Ingredients:

  • 1.5 lb chicken breast, cut into 1-inch cubes
  • 1/2 cup cornstarch
  • 1/4 cup potato starch
  • 1 tsp salt
  • 1/2 tsp black pepper
  • 3 tbsp vegetable oil
  • 1/2 cup fresh orange juice
  • 1 tbsp orange zest
  • 1/4 cup brown sugar
  • 2 tbsp soy sauce
  • 1 tbsp rice vinegar
  • 1 tsp minced garlic
  • 1 tsp grated fresh ginger
  • 1 tbsp cornstarch
  • 1 tbsp water

Instructions:

  1. Pat the chicken cubes completely dry with paper towels. In a bowl, toss the chicken with salt, pepper, cornstarch, and potato starch. Shake off any excess powder.
  2. Heat vegetable oil over medium-high heat in a large non-stick skillet or wok. Once shimmering, add chicken in a single layer and fry for 3–4 minutes per side until golden brown. Transfer to a wire rack.
  3. Wipe excess oil from the pan. Combine orange juice, orange zest, brown sugar, soy sauce, rice vinegar, garlic, and ginger.

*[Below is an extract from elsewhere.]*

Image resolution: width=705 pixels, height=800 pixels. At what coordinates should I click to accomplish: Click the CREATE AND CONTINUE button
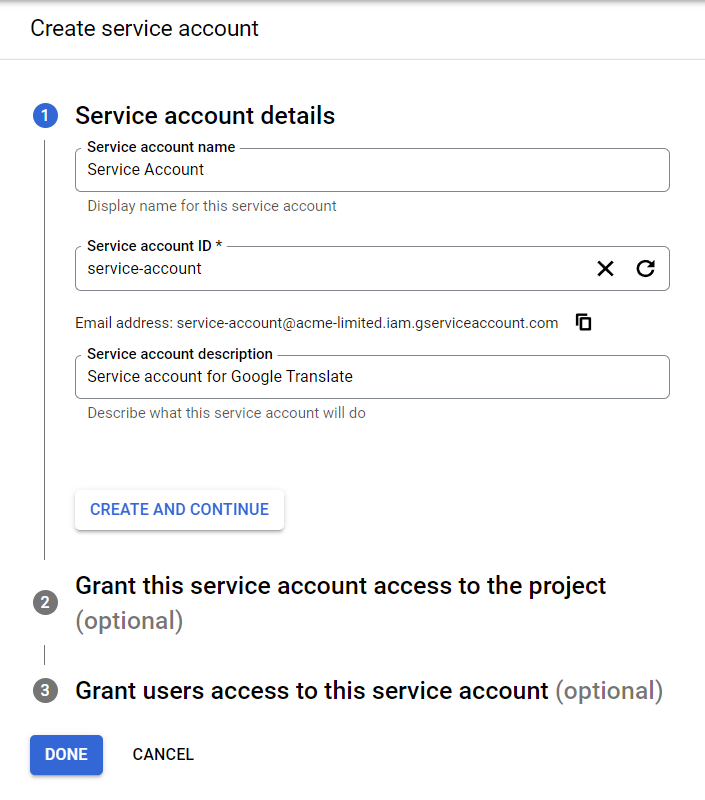pos(180,510)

Bring to a simmer over medium heat.
  4. Whisk together the cornstarch and water to create a slurry, then slowly stir it into the simmering sauce until it thickens into a glossy syrup.
  5. Toss the fried chicken back into the pan and stir rapidly for 60 seconds until every piece is fully coated in the glaze.